For Mr Rios Montt's lawyer, Francisco Garcia Gudiel - the man who was thrown from the courtroom last month and whose absence gave the grounds to overturn the sentence - the constitutional court's decision was "justice".

"There were a series of deficiencies and violations in the process" against his client, he told the BBC earlier this week, and he repeated his claim that the lead judge was biased against him.

"What does it mean when a judge is hugging [Mr Rios Montt's opponents] after the sentence was passed, as if to say, 'I have delivered what you wanted'?" he asked rhetorically.

Mr Garcia Gudiel strongly believes the case against Mr Rios Montt will "fall of its own accord", saying there were so many legal question marks over the process that it is not possible that the genocide sentence will stand in its current form.

Image source, AP
Image caption,

People from the Ixil community celebrated the guilty verdict on 10 May

His critics accuse him of trying every legal trick in the book to block the case, put obstacles in the way of the judicial process and keep the 86-year-old former military leader out of jail.

For now, he has certainly achieved that final aim.

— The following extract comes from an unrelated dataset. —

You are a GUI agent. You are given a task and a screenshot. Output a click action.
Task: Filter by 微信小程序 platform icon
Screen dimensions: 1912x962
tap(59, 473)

A day after he was sentenced, Mr Rios Montt was transferred to a military hospital after fainting. His lawyer disputes the suggestion that it was an act.

"He is very unwell. He has a serious heart condition, suffers from hypertension, problems with his prostate and problems in five of his vertebrae which make it difficult to remain seated for long periods of time. He legs are asleep constantly."

Nevertheless, he insists his client is ready for the legal fight ahead.

So, it seems, are the victims.

"We knew they would do this, and after this they'll enter an appeal, and then another and so on," says massacre survivor, Edwin Canil.

"They haven't even begun to get politics involved," he says. He points to a law being proposed in parliament which would allow all prisoners aged 80 or over to serve their sentences at home.

"This has got a long way to go yet. It's just a question of who gets tired first: them or us. But we're still here and staying firm."